> [Your objective] Take the entries that follow and return exactly the lines from the one holding "Click the bullet dot before Use on unlimited" through the one holding "You are a computer-use agent. 720x425 pixels.", both included. Nothing else is needed.

> [Records provided]
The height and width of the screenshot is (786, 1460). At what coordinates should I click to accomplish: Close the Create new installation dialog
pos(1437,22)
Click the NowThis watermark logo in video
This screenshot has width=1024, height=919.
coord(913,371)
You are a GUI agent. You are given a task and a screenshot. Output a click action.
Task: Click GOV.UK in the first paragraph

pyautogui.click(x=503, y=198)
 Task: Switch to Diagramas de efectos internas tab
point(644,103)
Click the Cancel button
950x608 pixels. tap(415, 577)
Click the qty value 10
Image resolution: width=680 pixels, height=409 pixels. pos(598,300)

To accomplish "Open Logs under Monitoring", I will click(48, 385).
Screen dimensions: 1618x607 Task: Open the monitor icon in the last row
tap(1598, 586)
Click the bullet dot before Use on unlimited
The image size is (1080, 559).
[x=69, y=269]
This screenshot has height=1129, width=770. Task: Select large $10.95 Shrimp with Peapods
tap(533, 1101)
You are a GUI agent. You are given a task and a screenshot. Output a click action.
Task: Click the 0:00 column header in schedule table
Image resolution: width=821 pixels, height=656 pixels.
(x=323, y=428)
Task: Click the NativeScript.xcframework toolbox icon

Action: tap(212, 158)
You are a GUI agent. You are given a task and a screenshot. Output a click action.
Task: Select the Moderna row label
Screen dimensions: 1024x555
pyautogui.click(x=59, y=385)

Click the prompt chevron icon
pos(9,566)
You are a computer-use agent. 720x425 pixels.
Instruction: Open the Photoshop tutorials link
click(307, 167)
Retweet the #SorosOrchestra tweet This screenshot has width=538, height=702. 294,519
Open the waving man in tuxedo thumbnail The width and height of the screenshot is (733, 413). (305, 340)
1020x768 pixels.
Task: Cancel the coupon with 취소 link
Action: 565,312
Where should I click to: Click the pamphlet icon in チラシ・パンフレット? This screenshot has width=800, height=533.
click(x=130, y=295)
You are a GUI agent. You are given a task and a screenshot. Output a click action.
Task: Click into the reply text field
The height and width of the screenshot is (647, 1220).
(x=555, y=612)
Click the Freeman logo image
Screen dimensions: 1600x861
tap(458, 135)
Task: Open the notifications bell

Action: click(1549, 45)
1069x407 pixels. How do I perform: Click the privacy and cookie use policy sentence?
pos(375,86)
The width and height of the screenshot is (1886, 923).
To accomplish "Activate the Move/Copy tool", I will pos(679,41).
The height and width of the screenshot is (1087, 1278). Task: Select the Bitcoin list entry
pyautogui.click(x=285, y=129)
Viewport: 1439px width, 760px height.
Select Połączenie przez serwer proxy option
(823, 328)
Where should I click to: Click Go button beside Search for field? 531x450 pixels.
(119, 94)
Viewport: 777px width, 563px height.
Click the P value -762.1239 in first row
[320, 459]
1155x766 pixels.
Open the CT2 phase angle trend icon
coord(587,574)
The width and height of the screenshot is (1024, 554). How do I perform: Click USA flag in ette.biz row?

> [Response to this exercise]
Click the bullet dot before Use on unlimited
The image size is (1080, 559).
[x=69, y=269]
This screenshot has height=1129, width=770. Task: Select large $10.95 Shrimp with Peapods
tap(533, 1101)
You are a GUI agent. You are given a task and a screenshot. Output a click action.
Task: Click the 0:00 column header in schedule table
Image resolution: width=821 pixels, height=656 pixels.
(x=323, y=428)
Task: Click the NativeScript.xcframework toolbox icon

Action: tap(212, 158)
You are a GUI agent. You are given a task and a screenshot. Output a click action.
Task: Select the Moderna row label
Screen dimensions: 1024x555
pyautogui.click(x=59, y=385)

Click the prompt chevron icon
pos(9,566)
You are a computer-use agent. 720x425 pixels.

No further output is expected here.